Abstract

Activation of protein kinase C (PKC) downregulates the human cationic amino acid transporters hCAT-1 (SLC7A1) and hCAT-3 (SLC7A3) (Rotmann A, Strand D, Martiné U, Closs EI. J Biol Chem 279: 54185-54192, 2004; Rotmann A, Vekony N, Gassner D, Niegisch G, Strand D, Martine U, Closs EI. Biochem J 395: 117-123, 2006). However, others found that PKC increased arginine transport in various mammalian cell types, suggesting that the expression of different arginine transporters might be responsible for the opposite PKC effects. We thus investigated the consequence of PKC activation by phorbol-12-myristate-13-acetate (PMA) in various human cell lines expressing leucine-insensitive system y(+) [hCAT-1, hCAT-2B (SLC7A2), or hCAT-3] as well as leucine-sensitive system y(+)L [y(+)LAT1 (SLC7A7) or y(+)LAT2 (SLC7A6)] arginine transporters. PMA reduced system y(+) activity in all cell lines tested, independent of the hCAT isoform expressed, while mRNAs encoding the individual hCAT isoforms were either unchanged or increased. System y(+)L activity was also inhibited by PMA. The extent and onset of inhibition varied between cell lines; however, a PMA-induced increase in arginine transport was never observed.
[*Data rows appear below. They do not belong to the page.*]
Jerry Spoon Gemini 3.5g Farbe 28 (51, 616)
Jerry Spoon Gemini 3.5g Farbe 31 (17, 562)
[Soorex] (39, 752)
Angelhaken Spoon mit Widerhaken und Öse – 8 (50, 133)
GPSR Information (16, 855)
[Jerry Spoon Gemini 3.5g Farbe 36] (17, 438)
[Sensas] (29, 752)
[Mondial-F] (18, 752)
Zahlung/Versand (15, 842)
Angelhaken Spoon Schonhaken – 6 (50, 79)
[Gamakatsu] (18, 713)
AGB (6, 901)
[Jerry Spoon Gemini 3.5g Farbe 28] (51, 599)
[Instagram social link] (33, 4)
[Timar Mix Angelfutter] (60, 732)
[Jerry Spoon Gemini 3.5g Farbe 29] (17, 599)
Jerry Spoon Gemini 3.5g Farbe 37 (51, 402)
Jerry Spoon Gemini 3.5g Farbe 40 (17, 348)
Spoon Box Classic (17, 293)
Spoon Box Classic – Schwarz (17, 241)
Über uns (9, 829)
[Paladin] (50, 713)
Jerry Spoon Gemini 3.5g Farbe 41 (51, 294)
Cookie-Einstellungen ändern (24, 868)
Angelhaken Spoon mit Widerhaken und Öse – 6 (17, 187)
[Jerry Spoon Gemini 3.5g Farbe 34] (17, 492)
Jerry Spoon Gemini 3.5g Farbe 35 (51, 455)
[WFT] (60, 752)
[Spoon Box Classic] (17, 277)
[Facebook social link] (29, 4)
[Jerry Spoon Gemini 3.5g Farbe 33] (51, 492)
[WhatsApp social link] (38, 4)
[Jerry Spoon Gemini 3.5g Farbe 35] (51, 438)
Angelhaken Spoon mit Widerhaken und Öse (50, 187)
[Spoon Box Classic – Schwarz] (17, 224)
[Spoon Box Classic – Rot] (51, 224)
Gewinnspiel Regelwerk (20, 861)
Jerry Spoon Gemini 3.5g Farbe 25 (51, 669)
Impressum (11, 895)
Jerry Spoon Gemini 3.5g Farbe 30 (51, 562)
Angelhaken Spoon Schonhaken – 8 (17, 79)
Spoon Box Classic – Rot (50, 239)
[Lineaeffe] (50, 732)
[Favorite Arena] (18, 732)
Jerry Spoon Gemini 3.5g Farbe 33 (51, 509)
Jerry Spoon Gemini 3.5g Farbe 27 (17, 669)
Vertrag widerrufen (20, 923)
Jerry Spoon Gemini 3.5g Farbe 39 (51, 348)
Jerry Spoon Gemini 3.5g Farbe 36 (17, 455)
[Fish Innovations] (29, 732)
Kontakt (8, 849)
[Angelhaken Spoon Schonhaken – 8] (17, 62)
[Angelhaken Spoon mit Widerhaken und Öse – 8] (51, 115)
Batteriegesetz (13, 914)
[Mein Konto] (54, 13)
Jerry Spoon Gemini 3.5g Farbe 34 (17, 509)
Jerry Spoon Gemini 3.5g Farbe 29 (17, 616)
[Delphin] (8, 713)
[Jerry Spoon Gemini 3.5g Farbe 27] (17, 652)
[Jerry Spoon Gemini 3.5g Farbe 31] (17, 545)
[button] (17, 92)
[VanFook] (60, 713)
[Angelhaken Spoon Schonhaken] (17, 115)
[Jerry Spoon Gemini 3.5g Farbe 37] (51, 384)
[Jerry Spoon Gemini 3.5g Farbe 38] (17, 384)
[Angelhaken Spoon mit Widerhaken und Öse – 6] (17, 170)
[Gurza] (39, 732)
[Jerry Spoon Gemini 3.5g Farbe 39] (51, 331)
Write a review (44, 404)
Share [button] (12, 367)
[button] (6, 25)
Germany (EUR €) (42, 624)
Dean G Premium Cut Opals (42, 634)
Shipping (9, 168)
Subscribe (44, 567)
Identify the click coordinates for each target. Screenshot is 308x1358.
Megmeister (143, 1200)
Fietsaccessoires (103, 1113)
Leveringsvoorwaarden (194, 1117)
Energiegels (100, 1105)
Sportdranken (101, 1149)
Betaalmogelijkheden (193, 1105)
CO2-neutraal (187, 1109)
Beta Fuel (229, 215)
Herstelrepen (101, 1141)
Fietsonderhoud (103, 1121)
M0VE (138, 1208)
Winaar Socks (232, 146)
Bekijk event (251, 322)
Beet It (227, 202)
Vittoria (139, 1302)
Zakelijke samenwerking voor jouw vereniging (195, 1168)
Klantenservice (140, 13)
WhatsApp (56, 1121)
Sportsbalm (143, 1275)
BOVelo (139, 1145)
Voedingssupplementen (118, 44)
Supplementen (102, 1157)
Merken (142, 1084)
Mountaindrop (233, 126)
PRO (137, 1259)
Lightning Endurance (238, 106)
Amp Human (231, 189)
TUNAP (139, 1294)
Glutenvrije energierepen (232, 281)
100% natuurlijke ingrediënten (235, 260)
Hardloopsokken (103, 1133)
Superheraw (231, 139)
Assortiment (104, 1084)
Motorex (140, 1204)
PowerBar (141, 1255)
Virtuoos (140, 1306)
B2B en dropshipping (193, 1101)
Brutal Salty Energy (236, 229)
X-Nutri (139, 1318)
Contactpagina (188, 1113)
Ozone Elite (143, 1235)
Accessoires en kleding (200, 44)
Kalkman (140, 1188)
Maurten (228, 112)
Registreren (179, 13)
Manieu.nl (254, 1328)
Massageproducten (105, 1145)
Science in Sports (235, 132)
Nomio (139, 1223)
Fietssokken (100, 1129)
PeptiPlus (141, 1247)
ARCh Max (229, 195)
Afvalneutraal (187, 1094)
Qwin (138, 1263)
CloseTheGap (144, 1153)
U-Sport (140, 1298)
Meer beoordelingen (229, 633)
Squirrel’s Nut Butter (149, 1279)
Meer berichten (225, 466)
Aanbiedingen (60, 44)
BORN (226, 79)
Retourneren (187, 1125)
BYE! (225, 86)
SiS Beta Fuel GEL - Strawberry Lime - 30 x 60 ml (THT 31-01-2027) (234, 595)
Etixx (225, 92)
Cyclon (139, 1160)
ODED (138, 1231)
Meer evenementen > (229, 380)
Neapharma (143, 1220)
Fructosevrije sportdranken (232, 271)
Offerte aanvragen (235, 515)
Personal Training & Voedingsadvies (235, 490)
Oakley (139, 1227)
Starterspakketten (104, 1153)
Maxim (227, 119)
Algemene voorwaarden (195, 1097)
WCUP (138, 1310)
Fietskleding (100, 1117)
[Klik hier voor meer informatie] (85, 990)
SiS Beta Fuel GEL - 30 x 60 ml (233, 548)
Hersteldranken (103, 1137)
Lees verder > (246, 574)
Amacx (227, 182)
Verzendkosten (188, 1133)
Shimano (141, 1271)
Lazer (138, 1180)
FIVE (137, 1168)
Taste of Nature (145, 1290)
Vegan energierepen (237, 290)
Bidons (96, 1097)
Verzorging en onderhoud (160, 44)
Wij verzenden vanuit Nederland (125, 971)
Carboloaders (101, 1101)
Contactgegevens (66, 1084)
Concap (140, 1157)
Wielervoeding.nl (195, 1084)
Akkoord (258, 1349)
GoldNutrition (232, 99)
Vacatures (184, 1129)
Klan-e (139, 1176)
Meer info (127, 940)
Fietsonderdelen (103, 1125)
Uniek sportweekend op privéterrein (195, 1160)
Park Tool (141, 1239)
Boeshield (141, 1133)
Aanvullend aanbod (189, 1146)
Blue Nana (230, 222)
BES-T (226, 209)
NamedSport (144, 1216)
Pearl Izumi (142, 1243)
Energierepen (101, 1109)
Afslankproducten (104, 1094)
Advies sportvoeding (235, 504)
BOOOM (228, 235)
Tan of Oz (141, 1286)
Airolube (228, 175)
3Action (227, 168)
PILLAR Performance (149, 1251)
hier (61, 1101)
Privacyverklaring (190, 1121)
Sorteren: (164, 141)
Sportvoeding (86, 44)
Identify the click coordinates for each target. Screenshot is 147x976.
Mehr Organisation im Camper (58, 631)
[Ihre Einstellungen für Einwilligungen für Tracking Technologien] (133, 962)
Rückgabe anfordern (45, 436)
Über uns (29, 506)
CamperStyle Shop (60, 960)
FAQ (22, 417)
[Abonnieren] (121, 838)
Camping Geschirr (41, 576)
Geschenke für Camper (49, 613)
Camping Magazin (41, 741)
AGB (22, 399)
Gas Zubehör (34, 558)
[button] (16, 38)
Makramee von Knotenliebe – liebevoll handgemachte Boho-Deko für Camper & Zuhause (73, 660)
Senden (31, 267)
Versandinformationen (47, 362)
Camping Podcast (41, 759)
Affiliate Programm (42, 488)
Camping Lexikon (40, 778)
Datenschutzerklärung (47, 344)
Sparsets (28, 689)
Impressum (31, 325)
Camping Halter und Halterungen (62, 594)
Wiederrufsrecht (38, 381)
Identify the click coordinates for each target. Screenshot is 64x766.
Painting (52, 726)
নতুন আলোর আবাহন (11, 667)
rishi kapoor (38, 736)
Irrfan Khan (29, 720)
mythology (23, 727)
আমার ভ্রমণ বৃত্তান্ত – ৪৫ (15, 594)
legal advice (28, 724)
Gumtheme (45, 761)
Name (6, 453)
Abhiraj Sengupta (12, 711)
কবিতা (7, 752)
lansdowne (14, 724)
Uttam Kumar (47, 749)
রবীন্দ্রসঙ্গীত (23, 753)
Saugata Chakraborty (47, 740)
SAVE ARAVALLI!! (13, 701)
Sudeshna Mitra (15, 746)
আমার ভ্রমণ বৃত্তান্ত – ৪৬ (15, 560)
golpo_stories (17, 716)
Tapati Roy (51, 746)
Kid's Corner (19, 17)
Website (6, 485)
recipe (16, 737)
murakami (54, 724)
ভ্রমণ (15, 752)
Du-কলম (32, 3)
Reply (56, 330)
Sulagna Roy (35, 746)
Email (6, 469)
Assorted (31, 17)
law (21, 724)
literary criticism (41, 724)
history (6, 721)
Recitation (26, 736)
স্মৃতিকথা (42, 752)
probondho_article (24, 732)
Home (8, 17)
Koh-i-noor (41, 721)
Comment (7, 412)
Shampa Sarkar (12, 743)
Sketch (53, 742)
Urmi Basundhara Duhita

In addition, when expressed in Xenopus laevis oocytes, y(+)LAT1 and y(+)LAT2 activity was reduced by PMA, and this inhibition could be prevented by the PKC inhibitor bisindolylmaleimide I. In ECV304 cells, PMA-induced inhibition of systems y(+) and y(+)L could be prevented by Gö6976, a specific inhibitor of conventional PKCs. Thymelea toxin, which activates preferentially classical PKC, had a similar inhibitory effect as PMA. In contrast, phosphatidylinositol-3,4,5-triphosphate-dipalmitoyl, an activator of atypical PKC, had no effect. These data demonstrate that systems y(+) and y(+)L are both downregulated by classical PKC.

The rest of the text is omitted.